If I persist, my fatigue reaches such a point that my sight is totally obscured and I can no longer see through the marble cloud the white divinity concealed within it. Thereupon I follow it at random, feeling my way; I bite too deep in one place, I do not go far enough in another; I hack away what should be a leg or an arm, and I leave a compact mass where there should be a hollow; instead of a goddess I make a monkey, sometimes less than a monkey, and the magnificent block, taken at such great expense of money and labor from the bowels of the earth, hammered and hewn on every side, has rather the appearance of having been gnawed and bored by polypi to make a bee-hive, than fashioned by a sculptor according to a preconceived plan.

How were you able, Michael Angelo, to cut marble in slices as a child carves a chestnut? of what steel were your unconquerable chisels made? and from whose robust loins did ye come forth, ye fruitful, hard-working artists, whom no form of matter can resist, and who describe your dream from beginning to end in color and in bronze?

It is innocent and justifiable vanity in a certain sense, after the cruel remarks I have made concerning myself—and you surely will not blame me for it, O Silvio!—but, although the world is unlikely ever to know it, and my name is predestined to oblivion, I am a poet and a painter!—I have as beautiful ideas as any poet on earth; I have created types as pure, as divine as those that are most admired among the masters.—I see them before me as clear, as distinct as if they were really painted, and if I could open a hole in my head and put a window in so that people could look, there would be the most marvellous gallery of pictures the world has ever seen. No king on earth can boast of possessing such a one.—There are Rubenses as flaring, as brilliantly lighted as the purest examples at Antwerp; my Raphaels are in a most excellent state of preservation and his Madonnas have no more winning smiles; Buonarotti does not twist a muscle with more spirit and more appalling force; the sun of Venice shines upon yonder canvas as if it were signed: Paulus Cagliari; the shadows of Rembrandt himself are heaped up in this picture, with a pale star of light glimmering in the distance; the pictures that are in my own manner would certainly not be despised by any one.

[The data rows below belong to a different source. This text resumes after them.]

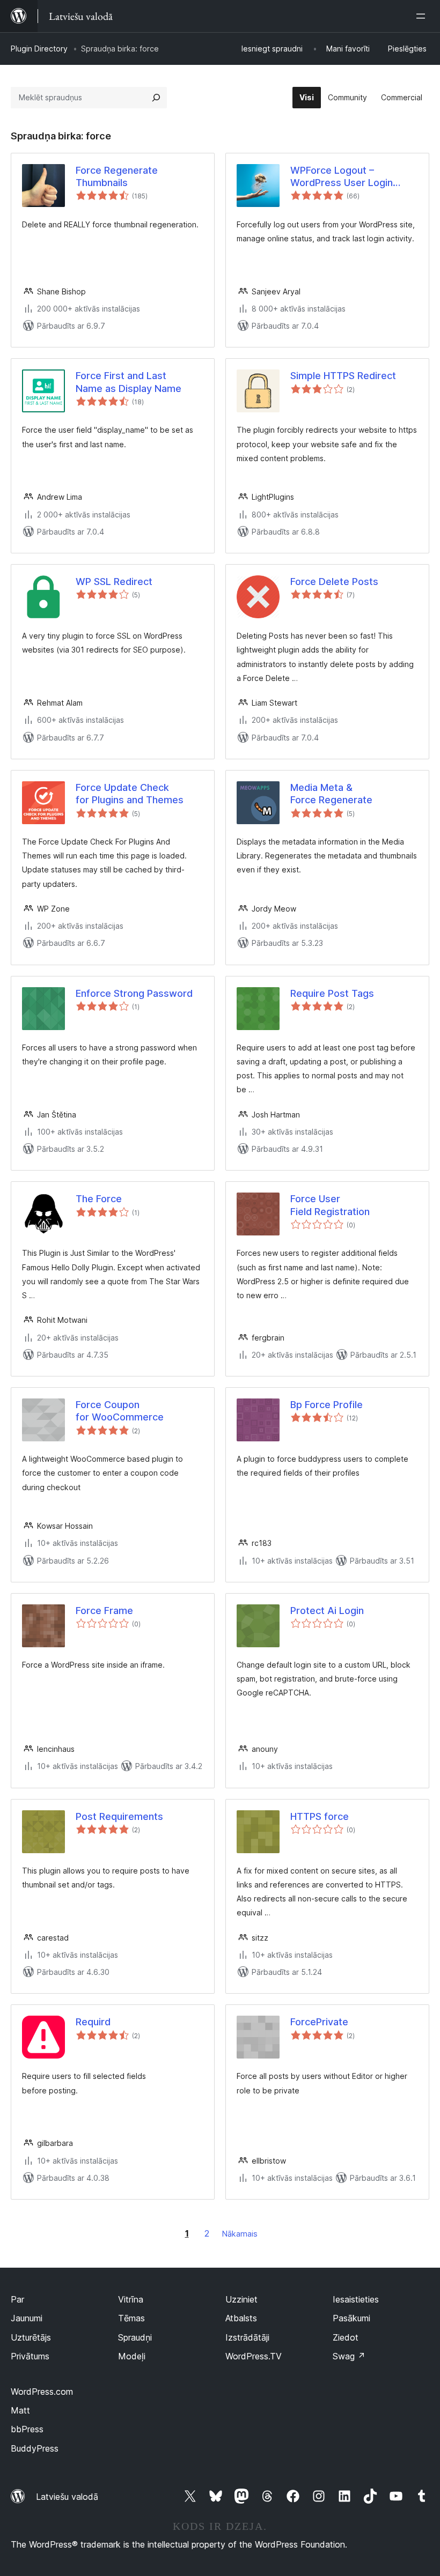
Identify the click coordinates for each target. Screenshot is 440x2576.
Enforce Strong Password (134, 993)
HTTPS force (319, 1816)
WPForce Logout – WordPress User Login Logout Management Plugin (352, 177)
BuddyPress (34, 2448)
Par (17, 2299)
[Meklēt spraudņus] (156, 97)
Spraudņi (135, 2337)
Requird (93, 2021)
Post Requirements (119, 1816)
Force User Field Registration (330, 1205)
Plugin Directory (39, 48)
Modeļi (131, 2356)
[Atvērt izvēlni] (423, 16)
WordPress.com (42, 2391)
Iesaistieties (356, 2299)
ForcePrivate (319, 2021)
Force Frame (104, 1610)
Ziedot (345, 2337)
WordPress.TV (253, 2356)
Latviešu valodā (67, 2496)
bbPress (27, 2429)
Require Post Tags (332, 993)
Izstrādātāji (247, 2337)
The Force (99, 1198)
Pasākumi (351, 2318)
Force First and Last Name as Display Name (128, 382)
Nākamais (240, 2233)
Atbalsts (241, 2318)
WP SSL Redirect (114, 581)
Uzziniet (241, 2299)
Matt (20, 2410)
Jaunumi (26, 2318)
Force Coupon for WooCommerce (120, 1411)
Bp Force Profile (326, 1404)
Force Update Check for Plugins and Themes (130, 793)
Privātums (30, 2356)
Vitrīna (130, 2299)
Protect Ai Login (327, 1610)
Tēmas (131, 2318)
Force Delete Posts (334, 581)
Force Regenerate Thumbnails (117, 176)
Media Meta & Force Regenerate (331, 793)
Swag (349, 2356)
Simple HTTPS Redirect (343, 375)
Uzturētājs (31, 2337)
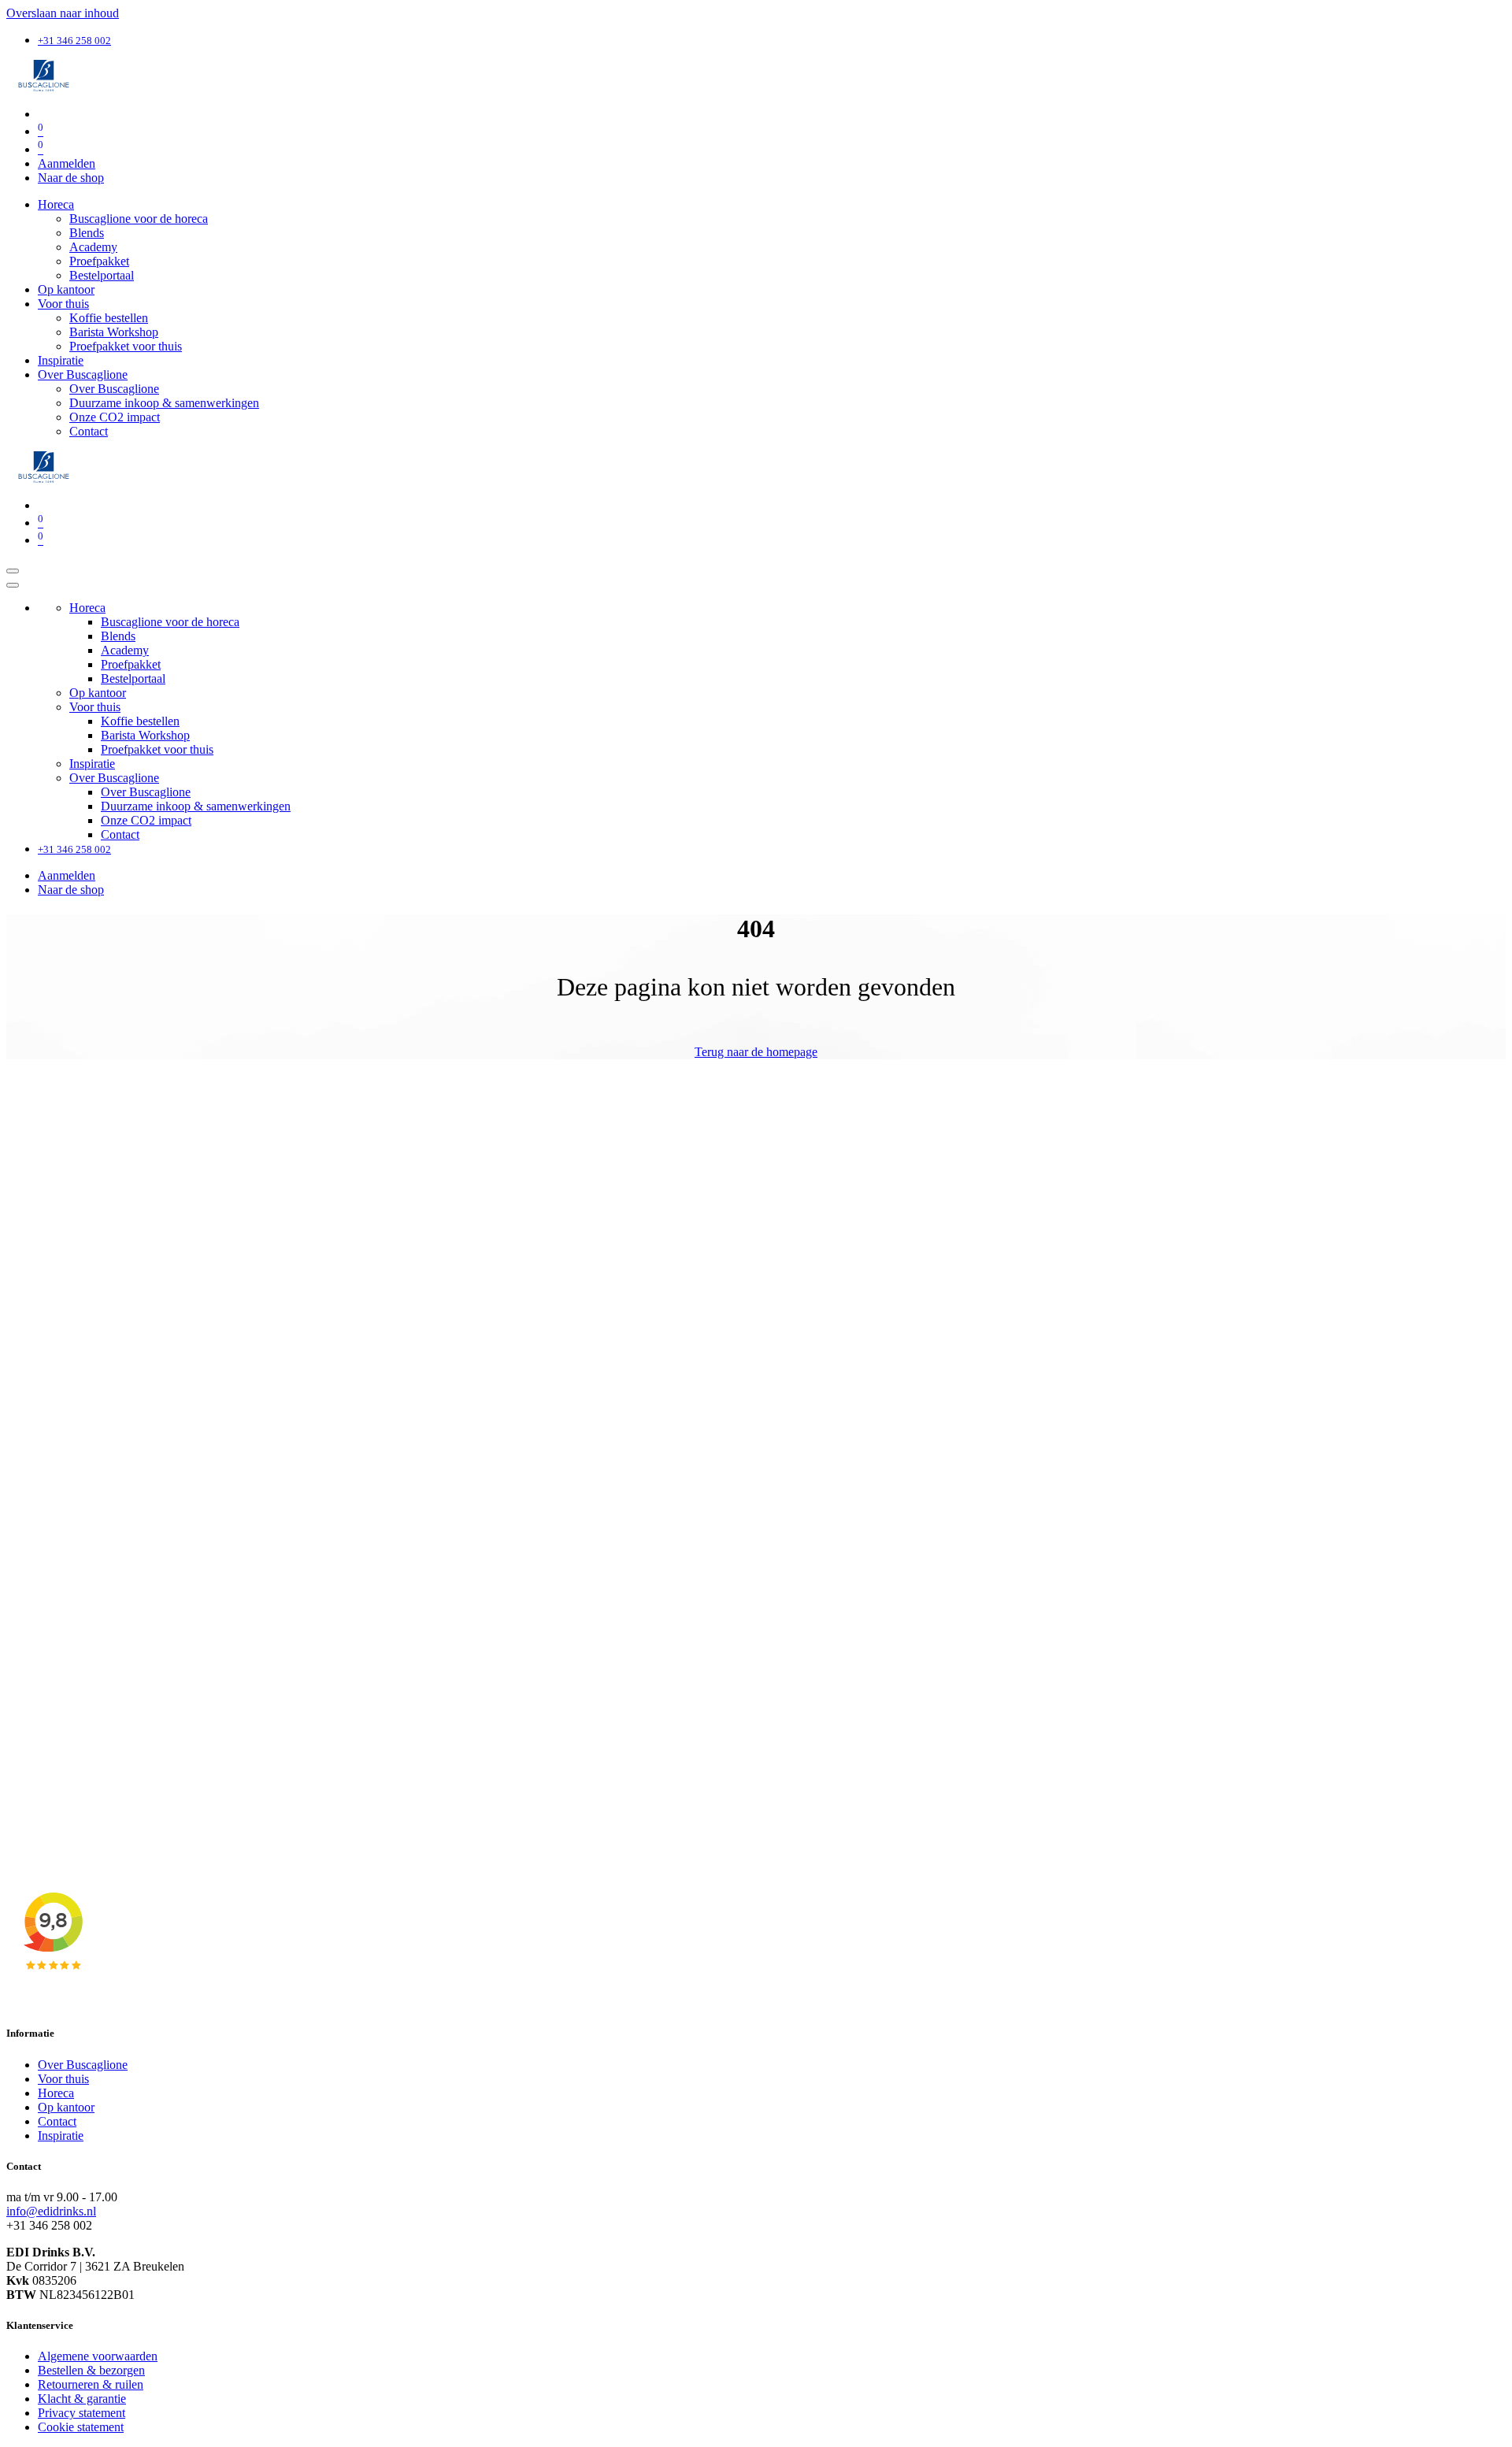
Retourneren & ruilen (90, 2384)
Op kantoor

I am well aware that it seems strange for me to say this and that I shall seem to be suffering from the vulgar intoxication of the most idiotic pride;—but it is a fact and nothing will shake my conviction in that respect. No one will share it probably; but what am I to do? Every one is born marked with a black or white stamp. Apparently mine is black.

Sometimes I have difficulty in concealing my thoughts on this subject; it has happened not unfrequently that I have spoken too familiarly of the exalted geniuses whose footprints we should adore and upon whose statues we should gaze from afar on our knees. Once, I forgot myself so far as to say: We.—Luckily it was in the presence of a person who took no notice of it, otherwise I should undoubtedly have been looked upon as the most conceited puppy that ever was.

Am I not a poet and a painter, Silvio?

It is a mistake to think that all people who have been supposed to possess genius were really greater men than others. No one knows how much the pupils and obscure artists employed by Raphael contributed to his reputation; he gave his signature to the product of the mind and talent of several,—that is all.

A great writer and a great painter are in themselves enough to people a whole epoch: they must first of all attack all styles of work at once, so that, if any rivals should rise up, they can instantly accuse them of plagiarism and check them at the first step in their career; those are familiar tactics and succeed none the less every day, even though they are not new.